Managing Document AI processors with Python

1. Overview


What is Document AI?

Document AI is a platform that lets you extract insights from your documents. At heart, it offers a growing list of document processors (also called parsers or splitters, depending on their functionality).

There are two ways you can manage Document AI processors:

  • manually, from the web console;
  • programmatically, using the Document AI API.

Here is an example screenshot showing your processor list, both from the web console and from Python code:


In this lab, you will focus on managing Document AI processors programmatically with the Python client library.

What you'll see

  • How to enable Document AI
  • How to set up your project
  • How to set up Python
  • How to list processor types
  • How to create processors
  • How to list processors
  • How to analyze a document
  • How to enable/disable processors
  • How to delete processors

What you'll need

  • A Google Cloud project
  • A browser, such as Chrome or Firefox
  • Familiarity using Python


How will you use this tutorial?

Read it through only Read it and complete the exercises

How would you rate your experience with Python?

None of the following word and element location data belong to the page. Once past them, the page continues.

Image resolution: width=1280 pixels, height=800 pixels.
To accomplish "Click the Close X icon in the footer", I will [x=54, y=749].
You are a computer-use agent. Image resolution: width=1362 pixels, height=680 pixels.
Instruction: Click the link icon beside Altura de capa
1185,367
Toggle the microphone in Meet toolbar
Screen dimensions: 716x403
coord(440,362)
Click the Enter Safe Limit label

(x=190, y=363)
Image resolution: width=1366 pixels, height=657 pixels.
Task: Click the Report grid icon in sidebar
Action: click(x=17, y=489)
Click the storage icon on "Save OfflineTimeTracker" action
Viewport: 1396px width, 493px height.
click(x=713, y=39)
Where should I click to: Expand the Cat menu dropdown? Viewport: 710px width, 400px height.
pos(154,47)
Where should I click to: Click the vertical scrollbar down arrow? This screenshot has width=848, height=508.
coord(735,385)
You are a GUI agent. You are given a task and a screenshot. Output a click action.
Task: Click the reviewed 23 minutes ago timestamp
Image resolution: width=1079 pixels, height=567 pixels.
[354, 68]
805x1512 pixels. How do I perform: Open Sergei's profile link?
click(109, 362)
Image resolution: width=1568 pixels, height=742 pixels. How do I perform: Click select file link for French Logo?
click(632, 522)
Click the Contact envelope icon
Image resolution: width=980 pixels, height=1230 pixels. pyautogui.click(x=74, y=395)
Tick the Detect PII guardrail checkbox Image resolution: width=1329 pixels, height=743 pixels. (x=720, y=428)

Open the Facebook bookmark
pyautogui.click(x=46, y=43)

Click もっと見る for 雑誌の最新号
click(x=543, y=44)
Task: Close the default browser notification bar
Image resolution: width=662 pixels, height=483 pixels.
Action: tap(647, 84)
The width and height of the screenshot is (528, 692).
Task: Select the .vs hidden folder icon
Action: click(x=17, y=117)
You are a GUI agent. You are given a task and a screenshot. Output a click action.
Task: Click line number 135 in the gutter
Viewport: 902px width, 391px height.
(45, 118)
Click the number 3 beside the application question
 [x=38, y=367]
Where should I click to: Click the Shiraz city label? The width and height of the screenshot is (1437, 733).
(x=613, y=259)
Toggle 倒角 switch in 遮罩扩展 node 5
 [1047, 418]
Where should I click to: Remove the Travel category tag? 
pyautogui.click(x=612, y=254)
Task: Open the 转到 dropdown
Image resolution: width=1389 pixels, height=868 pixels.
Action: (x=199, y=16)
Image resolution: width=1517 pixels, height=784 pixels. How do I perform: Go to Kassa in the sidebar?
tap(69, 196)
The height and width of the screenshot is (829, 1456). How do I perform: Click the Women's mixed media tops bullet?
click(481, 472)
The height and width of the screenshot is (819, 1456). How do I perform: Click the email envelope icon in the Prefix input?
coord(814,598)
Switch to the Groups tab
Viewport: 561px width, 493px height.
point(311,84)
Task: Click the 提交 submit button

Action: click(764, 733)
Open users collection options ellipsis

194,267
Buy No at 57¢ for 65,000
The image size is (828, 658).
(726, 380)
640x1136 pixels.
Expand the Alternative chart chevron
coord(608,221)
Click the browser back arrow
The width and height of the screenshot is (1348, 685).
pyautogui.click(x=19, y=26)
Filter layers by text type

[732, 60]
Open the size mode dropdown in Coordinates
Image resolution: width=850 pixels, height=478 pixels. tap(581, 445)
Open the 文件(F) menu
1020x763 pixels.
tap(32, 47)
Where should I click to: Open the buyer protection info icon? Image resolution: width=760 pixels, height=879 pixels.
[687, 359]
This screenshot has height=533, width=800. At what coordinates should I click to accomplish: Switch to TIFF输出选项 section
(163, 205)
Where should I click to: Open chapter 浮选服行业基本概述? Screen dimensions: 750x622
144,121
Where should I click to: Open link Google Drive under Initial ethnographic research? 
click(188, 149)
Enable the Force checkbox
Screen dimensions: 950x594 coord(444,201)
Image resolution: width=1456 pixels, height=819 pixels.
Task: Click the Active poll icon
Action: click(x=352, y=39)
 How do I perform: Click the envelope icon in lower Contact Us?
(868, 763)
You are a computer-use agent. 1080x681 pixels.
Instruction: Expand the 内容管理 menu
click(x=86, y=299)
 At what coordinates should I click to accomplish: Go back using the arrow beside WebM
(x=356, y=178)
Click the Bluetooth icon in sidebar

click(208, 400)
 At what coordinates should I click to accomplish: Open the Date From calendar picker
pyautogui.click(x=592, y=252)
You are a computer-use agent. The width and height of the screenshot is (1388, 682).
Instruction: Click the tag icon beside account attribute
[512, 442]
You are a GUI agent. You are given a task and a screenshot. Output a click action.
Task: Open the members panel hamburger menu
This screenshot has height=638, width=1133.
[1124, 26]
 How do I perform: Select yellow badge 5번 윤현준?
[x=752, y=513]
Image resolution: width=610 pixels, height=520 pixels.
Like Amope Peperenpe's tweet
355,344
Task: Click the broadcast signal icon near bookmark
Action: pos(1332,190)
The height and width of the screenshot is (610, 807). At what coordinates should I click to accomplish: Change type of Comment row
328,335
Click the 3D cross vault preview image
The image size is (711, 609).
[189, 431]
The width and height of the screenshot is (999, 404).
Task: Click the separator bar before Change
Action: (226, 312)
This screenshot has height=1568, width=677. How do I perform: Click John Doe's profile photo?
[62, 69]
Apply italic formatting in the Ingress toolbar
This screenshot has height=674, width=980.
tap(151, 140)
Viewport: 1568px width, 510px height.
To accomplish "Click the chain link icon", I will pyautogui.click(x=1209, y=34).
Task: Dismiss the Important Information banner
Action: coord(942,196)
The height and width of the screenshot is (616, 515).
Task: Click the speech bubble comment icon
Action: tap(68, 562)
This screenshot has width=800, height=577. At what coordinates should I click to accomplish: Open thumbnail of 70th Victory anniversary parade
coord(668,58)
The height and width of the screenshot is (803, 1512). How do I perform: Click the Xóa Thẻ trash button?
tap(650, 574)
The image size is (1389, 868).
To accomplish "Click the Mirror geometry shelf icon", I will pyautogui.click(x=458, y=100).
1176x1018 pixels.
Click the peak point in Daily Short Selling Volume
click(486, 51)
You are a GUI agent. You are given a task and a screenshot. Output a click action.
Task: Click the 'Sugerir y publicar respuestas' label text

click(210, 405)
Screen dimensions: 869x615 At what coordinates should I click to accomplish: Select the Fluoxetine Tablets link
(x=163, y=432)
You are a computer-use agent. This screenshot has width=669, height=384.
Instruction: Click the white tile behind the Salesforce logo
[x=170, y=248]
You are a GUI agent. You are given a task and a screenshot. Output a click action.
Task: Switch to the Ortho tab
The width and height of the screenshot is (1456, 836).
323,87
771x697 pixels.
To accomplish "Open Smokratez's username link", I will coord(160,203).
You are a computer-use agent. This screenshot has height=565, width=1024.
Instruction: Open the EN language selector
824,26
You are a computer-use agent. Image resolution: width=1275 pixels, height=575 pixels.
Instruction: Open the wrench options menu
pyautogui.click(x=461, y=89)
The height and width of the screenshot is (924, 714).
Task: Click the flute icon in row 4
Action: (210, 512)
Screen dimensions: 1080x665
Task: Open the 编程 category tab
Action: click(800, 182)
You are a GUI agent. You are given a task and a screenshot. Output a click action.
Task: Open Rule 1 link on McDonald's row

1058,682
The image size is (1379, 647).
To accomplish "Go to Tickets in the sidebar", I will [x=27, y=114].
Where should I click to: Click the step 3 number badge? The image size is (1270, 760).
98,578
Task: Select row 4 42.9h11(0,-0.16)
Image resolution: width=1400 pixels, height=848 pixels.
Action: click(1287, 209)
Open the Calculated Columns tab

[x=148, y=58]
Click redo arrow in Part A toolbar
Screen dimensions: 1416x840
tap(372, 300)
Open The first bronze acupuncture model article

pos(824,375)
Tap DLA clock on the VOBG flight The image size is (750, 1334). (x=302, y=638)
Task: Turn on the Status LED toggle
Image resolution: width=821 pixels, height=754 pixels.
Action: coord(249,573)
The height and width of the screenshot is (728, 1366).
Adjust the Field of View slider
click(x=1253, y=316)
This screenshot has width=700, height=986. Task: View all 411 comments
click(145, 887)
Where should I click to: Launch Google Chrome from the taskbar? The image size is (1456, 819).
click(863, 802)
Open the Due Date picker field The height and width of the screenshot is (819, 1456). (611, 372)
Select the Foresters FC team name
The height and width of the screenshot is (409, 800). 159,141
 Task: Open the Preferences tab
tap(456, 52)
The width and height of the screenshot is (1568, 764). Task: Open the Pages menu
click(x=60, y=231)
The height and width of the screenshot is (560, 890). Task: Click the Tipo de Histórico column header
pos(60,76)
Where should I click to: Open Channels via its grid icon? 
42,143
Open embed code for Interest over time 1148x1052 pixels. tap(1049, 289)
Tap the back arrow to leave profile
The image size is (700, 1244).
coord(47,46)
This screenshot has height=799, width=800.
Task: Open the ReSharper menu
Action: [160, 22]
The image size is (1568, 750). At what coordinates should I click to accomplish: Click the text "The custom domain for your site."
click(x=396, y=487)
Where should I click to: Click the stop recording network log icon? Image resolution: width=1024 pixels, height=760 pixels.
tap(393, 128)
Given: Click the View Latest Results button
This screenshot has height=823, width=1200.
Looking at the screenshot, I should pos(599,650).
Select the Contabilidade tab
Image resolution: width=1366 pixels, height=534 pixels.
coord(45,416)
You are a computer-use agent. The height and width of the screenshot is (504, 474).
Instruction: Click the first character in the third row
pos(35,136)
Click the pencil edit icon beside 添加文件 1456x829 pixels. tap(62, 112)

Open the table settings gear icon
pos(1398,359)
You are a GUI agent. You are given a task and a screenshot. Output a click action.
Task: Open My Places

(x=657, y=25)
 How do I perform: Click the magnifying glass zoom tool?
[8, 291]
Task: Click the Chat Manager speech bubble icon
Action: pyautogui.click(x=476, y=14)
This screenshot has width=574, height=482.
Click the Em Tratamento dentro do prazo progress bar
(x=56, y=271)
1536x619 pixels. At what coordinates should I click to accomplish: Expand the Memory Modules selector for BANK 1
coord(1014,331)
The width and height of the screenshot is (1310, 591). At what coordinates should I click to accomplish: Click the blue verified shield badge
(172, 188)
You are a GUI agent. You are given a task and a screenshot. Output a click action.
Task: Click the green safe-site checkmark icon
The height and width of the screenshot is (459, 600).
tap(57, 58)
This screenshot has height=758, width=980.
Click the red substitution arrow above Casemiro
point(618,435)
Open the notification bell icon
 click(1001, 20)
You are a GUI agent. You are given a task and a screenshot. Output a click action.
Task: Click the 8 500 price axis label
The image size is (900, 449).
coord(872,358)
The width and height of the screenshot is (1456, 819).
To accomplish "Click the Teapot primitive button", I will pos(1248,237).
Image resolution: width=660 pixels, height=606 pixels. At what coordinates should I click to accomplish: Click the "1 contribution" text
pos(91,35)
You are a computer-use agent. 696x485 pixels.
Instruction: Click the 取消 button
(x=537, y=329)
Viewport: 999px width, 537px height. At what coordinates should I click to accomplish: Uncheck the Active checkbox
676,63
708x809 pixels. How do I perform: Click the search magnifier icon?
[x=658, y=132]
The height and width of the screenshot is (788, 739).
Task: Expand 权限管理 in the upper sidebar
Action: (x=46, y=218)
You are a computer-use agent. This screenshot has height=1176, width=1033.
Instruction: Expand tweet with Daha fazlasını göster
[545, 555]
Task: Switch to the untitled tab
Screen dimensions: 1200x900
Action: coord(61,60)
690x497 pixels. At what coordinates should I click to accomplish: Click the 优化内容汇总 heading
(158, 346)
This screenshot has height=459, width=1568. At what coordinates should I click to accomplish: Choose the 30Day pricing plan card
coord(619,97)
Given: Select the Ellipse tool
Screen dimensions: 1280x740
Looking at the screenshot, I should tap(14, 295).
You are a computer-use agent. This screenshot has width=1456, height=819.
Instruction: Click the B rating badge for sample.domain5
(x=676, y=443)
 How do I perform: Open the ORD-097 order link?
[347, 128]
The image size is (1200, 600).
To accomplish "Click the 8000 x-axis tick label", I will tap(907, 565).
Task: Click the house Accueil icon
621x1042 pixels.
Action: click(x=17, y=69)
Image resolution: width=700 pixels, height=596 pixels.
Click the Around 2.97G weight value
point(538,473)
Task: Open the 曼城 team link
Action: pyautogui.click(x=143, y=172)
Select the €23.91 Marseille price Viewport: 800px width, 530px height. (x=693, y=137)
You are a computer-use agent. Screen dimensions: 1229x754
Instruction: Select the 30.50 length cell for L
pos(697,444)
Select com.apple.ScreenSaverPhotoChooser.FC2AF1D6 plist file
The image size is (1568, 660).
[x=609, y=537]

Novice Intermediate Proficient

How would you rate your experience with using Google Cloud services?

Novice Intermediate Proficient

2. Setup and requirements

Self-paced environment setup

  1. Sign-in to the Google Cloud Console and create a new project or reuse an existing one. If you don't already have a Gmail or Google Workspace account, you must create one.




  • The Project name is the display name for this project's participants. It is a character string not used by Google APIs. You can update it at any time.
  • The Project ID must be unique across all Google Cloud projects and is immutable (cannot be changed after it has been set). The Cloud Console auto-generates a unique string; usually you don't care what it is. In most codelabs, you'll need to reference the Project ID (it is typically identified as PROJECT_ID). If you don't like the generated ID, you may generate another random one. Alternatively, you can try your own and see if it's available. It cannot be changed after this step and will remain for the duration of the project.
  • For your information, there is a third value, a Project Number which some APIs use. Learn more about all three of these values in the documentation.
  1. Next, you'll need to enable billing in the Cloud Console to use Cloud resources/APIs. Running through this codelab shouldn't cost much, if anything at all. To shut down resources so you don't incur billing beyond this tutorial, you can delete the resources you created or delete the whole project. New users of Google Cloud are eligible for the $300 USD Free Trial program.

Start Cloud Shell

While Google Cloud can be operated remotely from your laptop, in this lab you will be using Cloud Shell, a command line environment running in the Cloud.

Activate Cloud Shell

  1. From the Cloud Console, click Activate Cloud Shell 853e55310c205094.png.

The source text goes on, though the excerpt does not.